抜粋文 ▸
········

注文住宅は、デザインや間取りなど自身の希望をとことん反映できる点が特徴ですが、実際に住み始めてから「こうすればよかった」と後悔することが少なくありません。
そこでこの記事では、注文住宅で後悔したことや注文住宅を建てる際のポイントについて解説します。
大切な時間とお金をかけて建てる注文住宅で後悔しないためにも、ぜひ失敗事例を参考にしてご自身が理想とする住まい作りの参考にしてください。
注文住宅で後悔したこと
注文住宅を建ててから「こうしとけばよかった…」「思っていたのと違う!」といった事態になるケースは少なくありません。
ここでは、どういった点に後悔している人が多いのか、具体的な事例を紹介します。
注文住宅の後悔①「生活動線にあっていない」
自分の好みの間取りにしたものの、実際に生活してみると、生活動線にあっていないというケースは意外と多く見られます。
生活動線とは、家事を行う時に室内を移動する時に通るルートのことです。
例えば、「洗濯機からベランダまでが遠く、ベランダから服の収納場所までも遠いため洗濯が大変」「お風呂に行くためにリビングを通らなければならないため、来客中はお風呂に入れない」といったケースが考えられます。
生活動線で失敗しないためには、普段の自分の行動パターンを把握しておくことが大切です。
注文住宅の後悔②「収納スペースが少ない・使いきれていない」
収納スペースが少ない、もしくは多すぎて使い切れていないという失敗例もよく見られます。
例えば、「クローゼットが狭いためにものを収納し切れない」「高さが足りないために収納できないものがある」といったケースは少なくありません。
また、「収納スペースはたくさんあるものの、奥行きが深くて使いにくい」「収納スペースの形がいびつでデッドスペースができてしまう」といった失敗例もあります。そのほかにも、「子どもの成長に伴い収納スペースが少なくなってきた」といった人もいるでしょう。
収納スペースを検討する場合、今自分が所有している荷物を把握するほか、収納の奥行きや高さを意識することが大切です。また、これから子どもが生まれる可能性がある場合は、将来的な変化を見越して少し多めに収納スペースを用意したほうがいいでしょう。
注文住宅の後悔③「冷暖房の効率が悪い」
注文住宅を建てた人の中には、断熱性や気密性が低いために、冷暖房効率が悪くなっている点を後悔している人もいます。
冷暖房効率が低いと、光熱費が割高になるため、その影響は決して小さくありません。
また、大空間のリビングや吹き抜け、スキップフロアなど、間取りに開放感がある場合も冷暖房効率が低下します。
冷暖房効率を低くしないためには、高い断熱性、気密性を備えた材料を選ぶ、空気の循環を意識した間取りにすることが大切です。また、間仕切りやカーテンなどがあると冷暖房効率を高めることができます。
注文住宅の後悔④「生活音への配慮がなかった」

········

課題の内容 ▸
注文住宅の後悔に関する抜粋文を読み、次の問いに答えなさい。
1. 「生活動線」とは何のことだと説明されているか。
2. 冷暖房効率が低いと、どのような影響があるとされているか。
3. これから子どもが生まれる可能性がある場合、収納スペースをどうしたほうがいいとされているか。

データ抜粋 ▸
········

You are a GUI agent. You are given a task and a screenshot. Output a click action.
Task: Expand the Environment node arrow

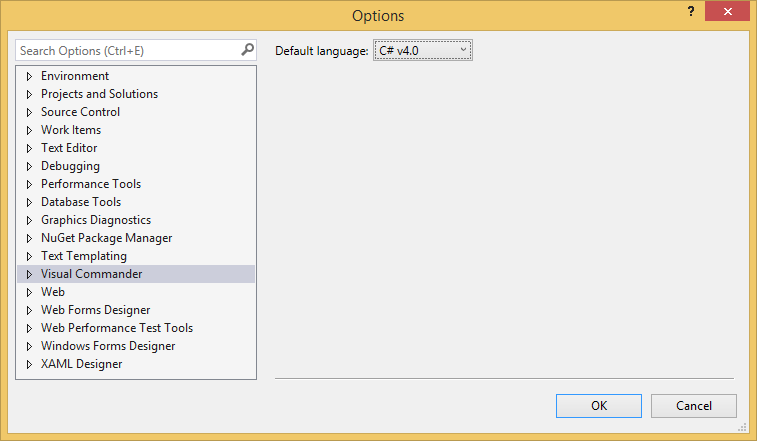[29, 76]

········

演習の結果 ▸
1. 家事を行う時に室内を移動する時に通るルートのこと。
2. 光熱費が割高になる。
3. 将来的な変化を見越して、少し多めに用意したほうがいい。